==== Listed entries ====

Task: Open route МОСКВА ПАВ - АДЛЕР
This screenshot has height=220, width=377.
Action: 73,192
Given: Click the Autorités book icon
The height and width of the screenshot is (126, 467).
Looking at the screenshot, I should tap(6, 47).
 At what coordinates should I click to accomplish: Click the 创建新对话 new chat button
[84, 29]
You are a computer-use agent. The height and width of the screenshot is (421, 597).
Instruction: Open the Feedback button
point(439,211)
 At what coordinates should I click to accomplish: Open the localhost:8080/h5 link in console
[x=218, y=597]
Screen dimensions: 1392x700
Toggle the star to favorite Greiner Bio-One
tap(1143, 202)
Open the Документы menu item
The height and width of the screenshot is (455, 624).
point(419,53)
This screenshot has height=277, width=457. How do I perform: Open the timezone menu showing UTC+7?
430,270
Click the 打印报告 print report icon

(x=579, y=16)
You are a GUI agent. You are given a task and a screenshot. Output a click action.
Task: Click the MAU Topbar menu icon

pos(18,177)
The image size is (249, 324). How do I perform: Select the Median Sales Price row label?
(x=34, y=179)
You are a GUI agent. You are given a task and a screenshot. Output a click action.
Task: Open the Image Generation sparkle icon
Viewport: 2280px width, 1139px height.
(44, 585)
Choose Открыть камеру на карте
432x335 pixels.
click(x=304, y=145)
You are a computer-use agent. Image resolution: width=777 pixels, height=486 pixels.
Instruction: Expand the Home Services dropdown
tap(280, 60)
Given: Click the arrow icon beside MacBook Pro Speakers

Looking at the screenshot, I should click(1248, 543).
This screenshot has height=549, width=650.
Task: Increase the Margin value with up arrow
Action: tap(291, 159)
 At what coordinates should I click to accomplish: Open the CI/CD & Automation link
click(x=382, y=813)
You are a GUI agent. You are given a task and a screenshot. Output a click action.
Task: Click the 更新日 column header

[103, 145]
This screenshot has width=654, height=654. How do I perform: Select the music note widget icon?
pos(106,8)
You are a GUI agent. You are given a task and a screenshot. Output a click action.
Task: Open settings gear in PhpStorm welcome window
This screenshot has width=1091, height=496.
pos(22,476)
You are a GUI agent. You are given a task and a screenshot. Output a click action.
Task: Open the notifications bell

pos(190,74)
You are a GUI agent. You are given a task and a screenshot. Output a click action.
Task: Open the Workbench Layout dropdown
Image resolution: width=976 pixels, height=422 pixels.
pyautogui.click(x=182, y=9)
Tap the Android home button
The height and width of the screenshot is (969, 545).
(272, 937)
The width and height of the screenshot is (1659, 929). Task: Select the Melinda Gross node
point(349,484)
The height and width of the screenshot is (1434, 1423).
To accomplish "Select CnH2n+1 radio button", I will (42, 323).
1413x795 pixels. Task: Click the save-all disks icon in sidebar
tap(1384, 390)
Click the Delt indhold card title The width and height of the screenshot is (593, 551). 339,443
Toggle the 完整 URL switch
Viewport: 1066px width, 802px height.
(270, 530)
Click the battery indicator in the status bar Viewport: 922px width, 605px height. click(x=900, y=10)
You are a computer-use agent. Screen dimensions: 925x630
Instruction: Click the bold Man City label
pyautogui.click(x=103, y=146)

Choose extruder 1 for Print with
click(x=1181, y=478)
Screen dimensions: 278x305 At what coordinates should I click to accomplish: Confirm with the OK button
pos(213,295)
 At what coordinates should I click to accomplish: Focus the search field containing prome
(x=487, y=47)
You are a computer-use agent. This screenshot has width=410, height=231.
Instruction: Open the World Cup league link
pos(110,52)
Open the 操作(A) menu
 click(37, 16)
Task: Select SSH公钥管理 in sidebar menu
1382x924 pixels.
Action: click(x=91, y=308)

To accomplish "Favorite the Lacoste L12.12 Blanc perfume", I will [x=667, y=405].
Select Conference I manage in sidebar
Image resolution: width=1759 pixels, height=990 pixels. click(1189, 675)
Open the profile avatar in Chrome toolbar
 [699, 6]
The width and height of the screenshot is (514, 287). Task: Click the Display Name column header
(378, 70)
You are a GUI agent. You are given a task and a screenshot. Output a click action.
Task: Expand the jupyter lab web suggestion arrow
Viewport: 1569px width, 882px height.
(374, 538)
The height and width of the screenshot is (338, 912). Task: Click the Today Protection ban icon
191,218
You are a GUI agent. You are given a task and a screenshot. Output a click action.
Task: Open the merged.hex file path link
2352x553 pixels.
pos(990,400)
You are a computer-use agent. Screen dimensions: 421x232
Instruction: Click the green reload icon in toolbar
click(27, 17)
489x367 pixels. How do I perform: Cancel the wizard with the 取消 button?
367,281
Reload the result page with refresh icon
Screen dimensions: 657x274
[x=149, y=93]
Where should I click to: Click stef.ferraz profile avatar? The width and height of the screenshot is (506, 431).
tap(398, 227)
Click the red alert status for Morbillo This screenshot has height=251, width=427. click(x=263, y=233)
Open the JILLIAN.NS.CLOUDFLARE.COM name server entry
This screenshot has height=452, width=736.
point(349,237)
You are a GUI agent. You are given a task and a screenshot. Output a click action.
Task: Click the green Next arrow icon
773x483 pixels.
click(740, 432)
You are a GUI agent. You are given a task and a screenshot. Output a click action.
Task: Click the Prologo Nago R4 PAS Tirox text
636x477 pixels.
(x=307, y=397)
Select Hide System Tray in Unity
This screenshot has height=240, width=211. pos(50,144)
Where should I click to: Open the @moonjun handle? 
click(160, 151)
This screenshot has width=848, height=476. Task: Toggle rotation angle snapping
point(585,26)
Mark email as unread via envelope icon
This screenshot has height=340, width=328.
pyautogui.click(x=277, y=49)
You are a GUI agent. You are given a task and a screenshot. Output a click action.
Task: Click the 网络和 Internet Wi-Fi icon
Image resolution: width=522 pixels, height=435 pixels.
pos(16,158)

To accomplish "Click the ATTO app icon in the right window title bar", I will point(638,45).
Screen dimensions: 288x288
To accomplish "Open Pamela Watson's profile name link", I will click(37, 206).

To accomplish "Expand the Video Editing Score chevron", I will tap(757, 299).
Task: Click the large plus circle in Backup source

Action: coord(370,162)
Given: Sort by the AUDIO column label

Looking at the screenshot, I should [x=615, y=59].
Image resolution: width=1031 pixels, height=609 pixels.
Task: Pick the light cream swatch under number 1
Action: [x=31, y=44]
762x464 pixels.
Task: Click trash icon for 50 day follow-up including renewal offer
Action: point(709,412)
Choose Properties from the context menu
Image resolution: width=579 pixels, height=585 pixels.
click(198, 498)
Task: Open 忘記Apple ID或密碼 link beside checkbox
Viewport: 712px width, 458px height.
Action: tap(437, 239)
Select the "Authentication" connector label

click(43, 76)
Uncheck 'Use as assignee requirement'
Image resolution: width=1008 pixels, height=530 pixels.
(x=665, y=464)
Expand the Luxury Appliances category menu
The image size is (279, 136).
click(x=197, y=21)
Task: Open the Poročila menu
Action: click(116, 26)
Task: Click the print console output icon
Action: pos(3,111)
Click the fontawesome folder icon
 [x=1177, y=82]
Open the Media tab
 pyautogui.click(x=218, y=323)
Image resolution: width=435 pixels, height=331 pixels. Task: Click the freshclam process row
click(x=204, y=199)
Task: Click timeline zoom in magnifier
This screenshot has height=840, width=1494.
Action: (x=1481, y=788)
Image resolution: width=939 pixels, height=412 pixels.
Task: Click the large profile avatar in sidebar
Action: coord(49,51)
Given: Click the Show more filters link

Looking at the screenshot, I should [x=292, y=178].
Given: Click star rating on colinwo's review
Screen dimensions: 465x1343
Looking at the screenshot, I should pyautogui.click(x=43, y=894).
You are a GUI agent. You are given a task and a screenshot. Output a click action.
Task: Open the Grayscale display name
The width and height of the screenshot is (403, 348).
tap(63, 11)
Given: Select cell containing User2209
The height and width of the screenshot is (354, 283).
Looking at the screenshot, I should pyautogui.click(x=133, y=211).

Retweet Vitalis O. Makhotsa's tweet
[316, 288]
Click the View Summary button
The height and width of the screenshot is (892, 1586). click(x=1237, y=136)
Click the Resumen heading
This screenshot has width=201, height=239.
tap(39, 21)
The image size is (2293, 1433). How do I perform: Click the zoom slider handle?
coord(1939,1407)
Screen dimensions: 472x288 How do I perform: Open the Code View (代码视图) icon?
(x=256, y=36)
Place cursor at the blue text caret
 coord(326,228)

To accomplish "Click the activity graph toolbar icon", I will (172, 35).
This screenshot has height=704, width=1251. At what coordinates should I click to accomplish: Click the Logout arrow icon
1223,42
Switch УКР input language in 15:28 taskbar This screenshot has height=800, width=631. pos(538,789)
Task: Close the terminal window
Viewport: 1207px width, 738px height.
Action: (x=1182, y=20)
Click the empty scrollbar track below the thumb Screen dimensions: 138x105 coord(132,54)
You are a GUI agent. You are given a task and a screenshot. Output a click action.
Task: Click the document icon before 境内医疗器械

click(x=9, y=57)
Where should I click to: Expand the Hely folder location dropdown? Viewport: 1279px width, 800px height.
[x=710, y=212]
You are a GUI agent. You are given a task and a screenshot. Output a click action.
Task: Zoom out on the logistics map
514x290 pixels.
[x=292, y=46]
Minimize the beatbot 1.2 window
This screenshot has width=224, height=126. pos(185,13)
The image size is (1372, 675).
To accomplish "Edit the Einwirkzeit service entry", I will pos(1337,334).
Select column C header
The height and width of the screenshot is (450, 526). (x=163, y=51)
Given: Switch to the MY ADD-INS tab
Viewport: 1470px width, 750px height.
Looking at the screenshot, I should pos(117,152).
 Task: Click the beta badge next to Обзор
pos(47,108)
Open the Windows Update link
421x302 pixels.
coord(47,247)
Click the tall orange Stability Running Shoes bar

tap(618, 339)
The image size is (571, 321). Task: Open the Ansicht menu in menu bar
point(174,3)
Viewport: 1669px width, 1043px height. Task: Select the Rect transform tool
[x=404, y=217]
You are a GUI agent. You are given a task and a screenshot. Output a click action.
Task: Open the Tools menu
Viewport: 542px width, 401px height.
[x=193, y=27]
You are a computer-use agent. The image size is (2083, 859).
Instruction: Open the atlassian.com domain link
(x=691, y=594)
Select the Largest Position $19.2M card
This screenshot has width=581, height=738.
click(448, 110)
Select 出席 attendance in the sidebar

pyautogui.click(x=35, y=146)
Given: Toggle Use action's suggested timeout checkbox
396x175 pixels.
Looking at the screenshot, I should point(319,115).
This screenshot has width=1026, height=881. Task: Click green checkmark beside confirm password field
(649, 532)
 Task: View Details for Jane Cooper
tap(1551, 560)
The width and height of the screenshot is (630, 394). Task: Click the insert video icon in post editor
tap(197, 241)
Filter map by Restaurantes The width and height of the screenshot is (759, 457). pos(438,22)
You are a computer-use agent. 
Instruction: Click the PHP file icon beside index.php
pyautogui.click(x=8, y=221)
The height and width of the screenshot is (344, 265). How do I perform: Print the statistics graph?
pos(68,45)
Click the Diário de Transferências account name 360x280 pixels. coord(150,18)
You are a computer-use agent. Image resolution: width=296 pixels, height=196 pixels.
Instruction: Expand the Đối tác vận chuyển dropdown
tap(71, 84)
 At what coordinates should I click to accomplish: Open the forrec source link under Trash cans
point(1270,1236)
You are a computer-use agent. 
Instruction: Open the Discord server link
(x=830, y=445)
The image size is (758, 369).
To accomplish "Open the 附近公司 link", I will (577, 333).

====

**Stated task**
Rewrite the lines from the start of the records through the line with "(x=579, y=16)", replacing "Feedback" with "Help" and leaving everything else unchanged.

**Response**
Task: Open route МОСКВА ПАВ - АДЛЕР
This screenshot has height=220, width=377.
Action: 73,192
Given: Click the Autorités book icon
The height and width of the screenshot is (126, 467).
Looking at the screenshot, I should tap(6, 47).
 At what coordinates should I click to accomplish: Click the 创建新对话 new chat button
[84, 29]
You are a computer-use agent. The height and width of the screenshot is (421, 597).
Instruction: Open the Help button
point(439,211)
 At what coordinates should I click to accomplish: Open the localhost:8080/h5 link in console
[x=218, y=597]
Screen dimensions: 1392x700
Toggle the star to favorite Greiner Bio-One
tap(1143, 202)
Open the Документы menu item
The height and width of the screenshot is (455, 624).
point(419,53)
This screenshot has height=277, width=457. How do I perform: Open the timezone menu showing UTC+7?
430,270
Click the 打印报告 print report icon

(x=579, y=16)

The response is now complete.